→ Set exercise
Reproduce the following material line for line, with no changes.

<<<<

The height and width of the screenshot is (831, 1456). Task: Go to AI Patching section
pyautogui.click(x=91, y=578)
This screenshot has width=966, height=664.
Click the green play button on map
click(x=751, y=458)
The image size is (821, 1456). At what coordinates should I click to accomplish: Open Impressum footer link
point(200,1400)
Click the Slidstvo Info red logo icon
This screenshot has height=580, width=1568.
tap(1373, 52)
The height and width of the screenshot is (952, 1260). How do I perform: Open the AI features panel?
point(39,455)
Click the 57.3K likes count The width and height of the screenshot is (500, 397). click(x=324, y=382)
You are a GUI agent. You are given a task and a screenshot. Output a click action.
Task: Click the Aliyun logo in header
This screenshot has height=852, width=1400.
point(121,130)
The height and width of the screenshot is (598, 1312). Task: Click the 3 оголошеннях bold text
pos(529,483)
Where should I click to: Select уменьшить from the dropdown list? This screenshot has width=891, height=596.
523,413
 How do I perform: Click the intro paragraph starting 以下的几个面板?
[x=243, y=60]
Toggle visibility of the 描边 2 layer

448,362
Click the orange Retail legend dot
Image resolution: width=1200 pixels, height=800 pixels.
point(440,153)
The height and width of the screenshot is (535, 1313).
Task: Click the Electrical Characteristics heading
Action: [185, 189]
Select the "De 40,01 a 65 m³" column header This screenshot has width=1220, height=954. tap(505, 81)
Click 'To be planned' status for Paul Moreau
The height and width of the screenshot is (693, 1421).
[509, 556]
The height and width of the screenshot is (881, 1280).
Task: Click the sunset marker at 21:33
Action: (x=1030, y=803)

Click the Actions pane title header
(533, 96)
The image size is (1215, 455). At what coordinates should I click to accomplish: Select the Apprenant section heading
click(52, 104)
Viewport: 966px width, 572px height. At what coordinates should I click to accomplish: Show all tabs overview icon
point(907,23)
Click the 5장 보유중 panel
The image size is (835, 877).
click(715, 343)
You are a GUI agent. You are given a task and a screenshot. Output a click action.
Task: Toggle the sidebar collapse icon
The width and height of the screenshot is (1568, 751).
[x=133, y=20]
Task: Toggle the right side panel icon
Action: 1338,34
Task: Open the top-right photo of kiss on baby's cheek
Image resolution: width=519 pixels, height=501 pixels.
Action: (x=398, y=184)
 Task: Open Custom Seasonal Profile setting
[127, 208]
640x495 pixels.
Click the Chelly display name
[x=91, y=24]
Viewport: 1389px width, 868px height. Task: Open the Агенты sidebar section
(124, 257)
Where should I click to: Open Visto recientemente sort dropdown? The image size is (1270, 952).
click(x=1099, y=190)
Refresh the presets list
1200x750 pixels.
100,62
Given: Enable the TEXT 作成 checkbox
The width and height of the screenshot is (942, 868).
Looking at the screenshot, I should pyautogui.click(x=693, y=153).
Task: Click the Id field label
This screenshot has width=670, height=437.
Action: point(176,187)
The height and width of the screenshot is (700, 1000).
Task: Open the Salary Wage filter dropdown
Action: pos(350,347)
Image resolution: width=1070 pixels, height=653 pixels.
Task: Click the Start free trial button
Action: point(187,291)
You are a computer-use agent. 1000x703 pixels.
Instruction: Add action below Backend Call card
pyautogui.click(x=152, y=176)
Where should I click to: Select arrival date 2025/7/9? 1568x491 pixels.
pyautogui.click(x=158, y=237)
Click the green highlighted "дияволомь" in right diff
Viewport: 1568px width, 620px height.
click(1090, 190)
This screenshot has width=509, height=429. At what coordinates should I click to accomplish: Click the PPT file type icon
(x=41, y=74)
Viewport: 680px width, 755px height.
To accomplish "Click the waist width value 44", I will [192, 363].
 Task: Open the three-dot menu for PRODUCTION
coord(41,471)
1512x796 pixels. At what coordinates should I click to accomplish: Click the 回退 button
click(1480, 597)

>>>>

→ Answer for this exercise
The height and width of the screenshot is (831, 1456). Task: Go to AI Patching section
pyautogui.click(x=91, y=578)
This screenshot has width=966, height=664.
Click the green play button on map
click(x=751, y=458)
The image size is (821, 1456). At what coordinates should I click to accomplish: Open Impressum footer link
point(200,1400)
Click the Slidstvo Info red logo icon
This screenshot has height=580, width=1568.
tap(1373, 52)
The height and width of the screenshot is (952, 1260). How do I perform: Open the AI features panel?
point(39,455)
Click the 57.3K likes count The width and height of the screenshot is (500, 397). click(x=324, y=382)
You are a GUI agent. You are given a task and a screenshot. Output a click action.
Task: Click the Aliyun logo in header
This screenshot has height=852, width=1400.
point(121,130)
The height and width of the screenshot is (598, 1312). Task: Click the 3 оголошеннях bold text
pos(529,483)
Where should I click to: Select уменьшить from the dropdown list? This screenshot has width=891, height=596.
523,413
 How do I perform: Click the intro paragraph starting 以下的几个面板?
[x=243, y=60]
Toggle visibility of the 描边 2 layer

448,362
Click the orange Retail legend dot
Image resolution: width=1200 pixels, height=800 pixels.
point(440,153)
The height and width of the screenshot is (535, 1313).
Task: Click the Electrical Characteristics heading
Action: [185, 189]
Select the "De 40,01 a 65 m³" column header This screenshot has width=1220, height=954. tap(505, 81)
Click 'To be planned' status for Paul Moreau
The height and width of the screenshot is (693, 1421).
[509, 556]
The height and width of the screenshot is (881, 1280).
Task: Click the sunset marker at 21:33
Action: (x=1030, y=803)

Click the Actions pane title header
(533, 96)
The image size is (1215, 455). At what coordinates should I click to accomplish: Select the Apprenant section heading
click(52, 104)
Viewport: 966px width, 572px height. At what coordinates should I click to accomplish: Show all tabs overview icon
point(907,23)
Click the 5장 보유중 panel
The image size is (835, 877).
click(715, 343)
You are a GUI agent. You are given a task and a screenshot. Output a click action.
Task: Toggle the sidebar collapse icon
The width and height of the screenshot is (1568, 751).
[x=133, y=20]
Task: Toggle the right side panel icon
Action: 1338,34
Task: Open the top-right photo of kiss on baby's cheek
Image resolution: width=519 pixels, height=501 pixels.
Action: (x=398, y=184)
 Task: Open Custom Seasonal Profile setting
[127, 208]
640x495 pixels.
Click the Chelly display name
[x=91, y=24]
Viewport: 1389px width, 868px height. Task: Open the Агенты sidebar section
(124, 257)
Where should I click to: Open Visto recientemente sort dropdown? The image size is (1270, 952).
click(x=1099, y=190)
Refresh the presets list
1200x750 pixels.
100,62
Given: Enable the TEXT 作成 checkbox
The width and height of the screenshot is (942, 868).
Looking at the screenshot, I should pyautogui.click(x=693, y=153).
Task: Click the Id field label
This screenshot has width=670, height=437.
Action: point(176,187)
The height and width of the screenshot is (700, 1000).
Task: Open the Salary Wage filter dropdown
Action: pos(350,347)
Image resolution: width=1070 pixels, height=653 pixels.
Task: Click the Start free trial button
Action: point(187,291)
You are a computer-use agent. 1000x703 pixels.
Instruction: Add action below Backend Call card
pyautogui.click(x=152, y=176)
Where should I click to: Select arrival date 2025/7/9? 1568x491 pixels.
pyautogui.click(x=158, y=237)
Click the green highlighted "дияволомь" in right diff
Viewport: 1568px width, 620px height.
click(1090, 190)
This screenshot has width=509, height=429. At what coordinates should I click to accomplish: Click the PPT file type icon
(x=41, y=74)
Viewport: 680px width, 755px height.
To accomplish "Click the waist width value 44", I will [192, 363].
 Task: Open the three-dot menu for PRODUCTION
coord(41,471)
1512x796 pixels. At what coordinates should I click to accomplish: Click the 回退 button
click(1480, 597)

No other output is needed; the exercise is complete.